The paper asserts several pivotal findings and theoretical implications:

  1. Modularity Methods: The consistency of community detection methods is scrutinized under both SBM and DC-SBM. Notably, modularity methods relying on degree-correction, like Newman-Girvan modularity, manifest strong consistency across broader model classes, compared to traditional modularity approaches which necessitate parameter constraints affirming stronger intra-community ties for consistency.
  2. Likelihood-Based Methods: Likelihood-based criteria derived from DC-SBM are shown to achieve consistency without demanding parameter constraints, unlike modularity-based methods. These methods offer robustness across varying network topologies, albeit at the expense of higher parameter estimation complexity.
  3. Empirical Evaluation: Through simulations and real network data (political blogs), the authors demonstrate that the DC-SBM criteria and Newman-Girvan modularity outperform in scenarios with high intra-community degree variability. Conversely, in networks with lesser degree variability, simpler SBM-based methods could yield superior practical results owing to lesser model complexity.
  4. Parameter Constraint Analysis: Theoretical analysis elucidates the necessity for parameter constraints in modularity-based methods to ensure consistency. Specifically, the likelihood of ties being stronger within communities than between them becomes a critical prerequisite.

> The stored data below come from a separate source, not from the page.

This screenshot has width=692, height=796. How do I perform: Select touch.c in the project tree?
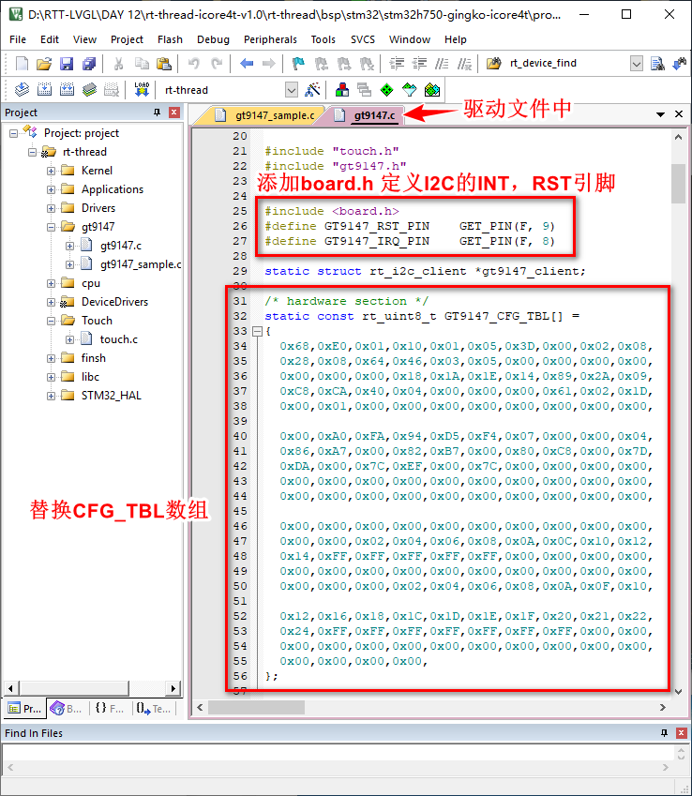pyautogui.click(x=118, y=339)
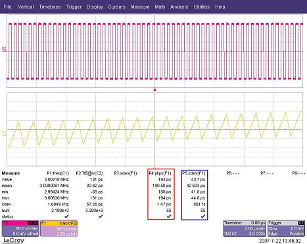This screenshot has height=244, width=307.
Task: Click the pink trigger position marker
Action: tap(155, 90)

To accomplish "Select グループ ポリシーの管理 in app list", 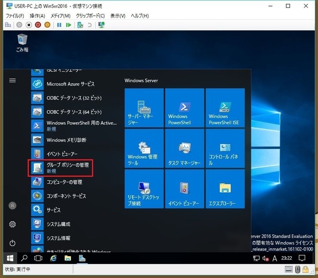I will click(68, 167).
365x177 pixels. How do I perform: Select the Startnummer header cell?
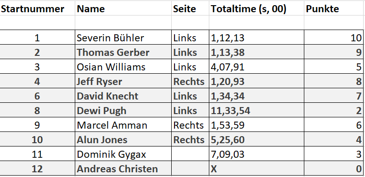pyautogui.click(x=38, y=9)
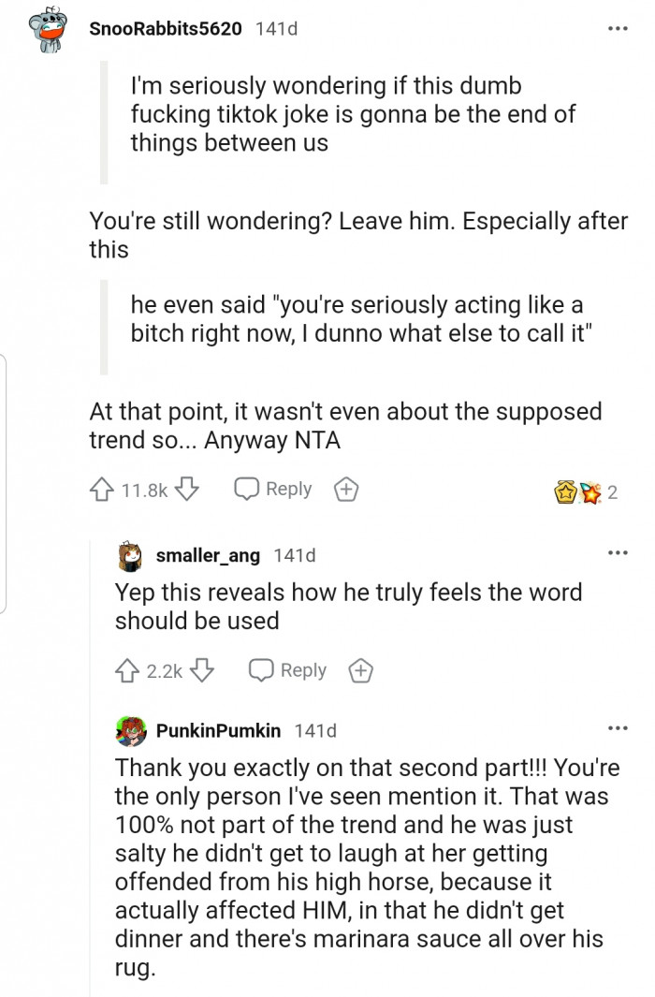Open options menu for smaller_ang's comment

coord(617,554)
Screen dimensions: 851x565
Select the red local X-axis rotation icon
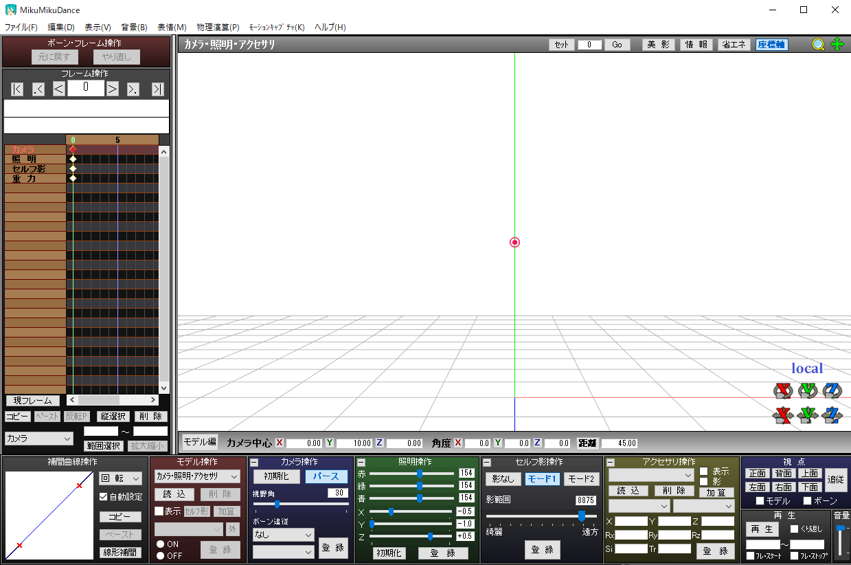(782, 390)
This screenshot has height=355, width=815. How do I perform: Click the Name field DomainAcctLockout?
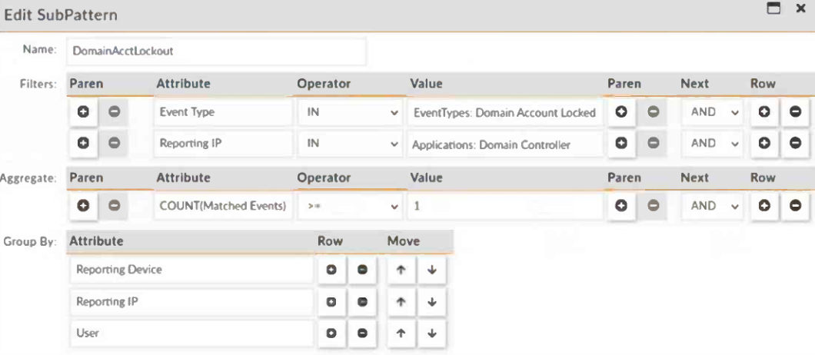216,51
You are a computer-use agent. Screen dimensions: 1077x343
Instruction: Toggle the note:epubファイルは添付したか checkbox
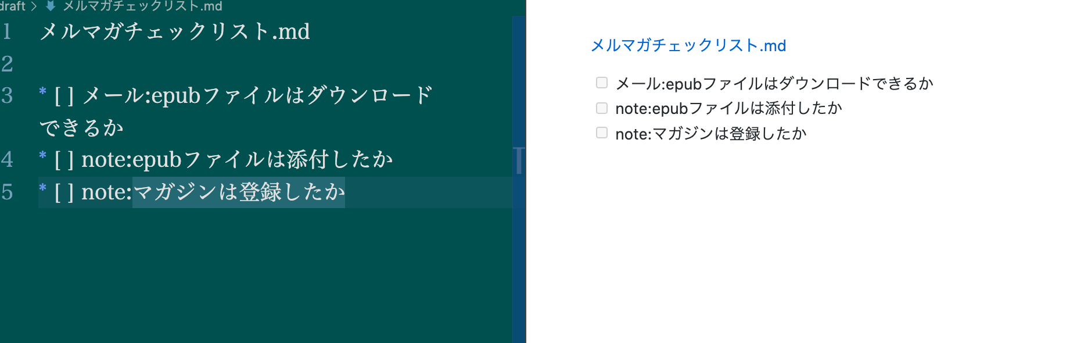[x=602, y=108]
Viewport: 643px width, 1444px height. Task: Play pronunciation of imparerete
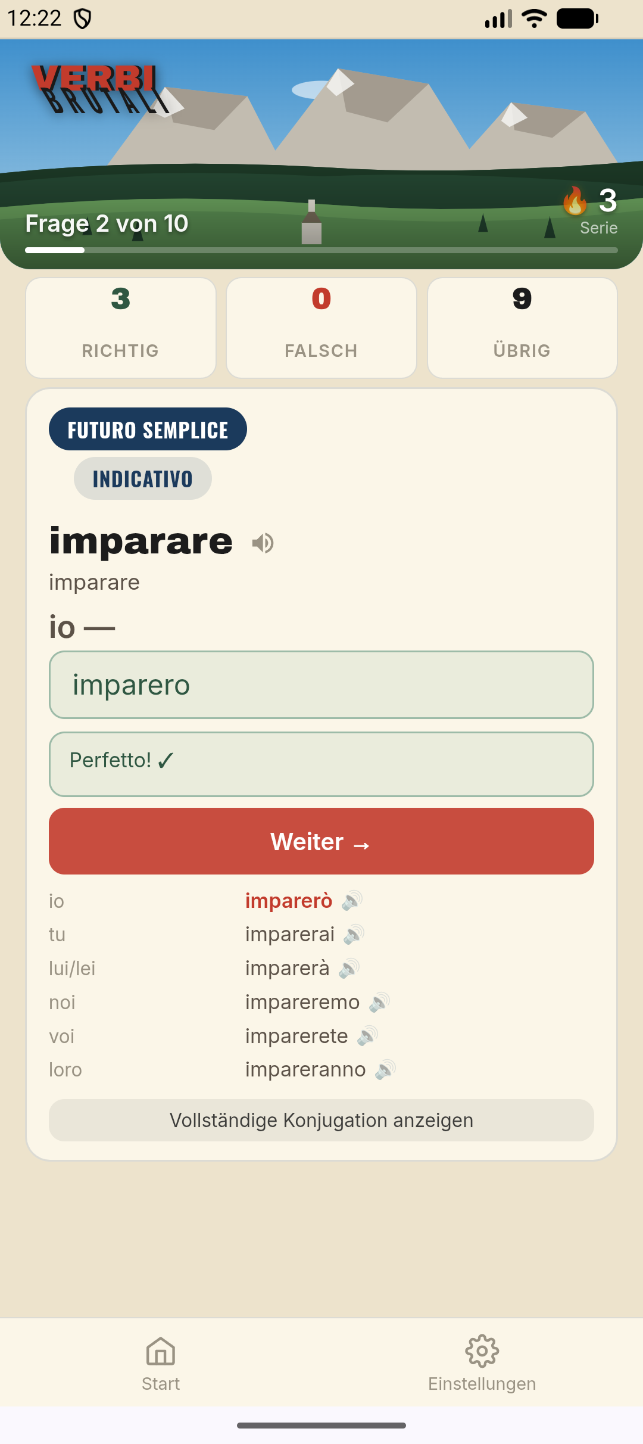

The numerical experiments underscore the versatility of DC-SBM in fitting networks with disparate degree distributions, aligning well with theoretical predictions. While the DC-SBM provides a superior fit for networks with marked heterogeneity in node degrees, its implementation is balanced by computational complexity due to the multitude of parameters involved.

Theoretical Implications and Future Directions

This work significantly advances theoretical understanding of community detection models, particularly reinforcing the notion that clear alignment between the assumed model and true underlying network structure is paramount for methodological consistency. It offers a statistical foundation that could be adapted for broader classes of models, evidenced by its applicability to both dense and sparse network structures.

Looking forward, the paper opens avenues for extending these consistency results to cases with dynamically growing nodes or communities, and exploring approximations for computational efficiency in practice. Despite the superior performance of DC-SBM in varied settings, practical deployment necessitates balancing model fidelity, computational burden, and real-world applicability. Future research could further probe the interplay of these factors, optimizing DC-SBM usability in large-scale networks.

Overall, this work addresses a fundamental gap in network science by juxtaposing established methods against innovative model formulations, thus enriching both the theoretical and practical landscapes of community detection.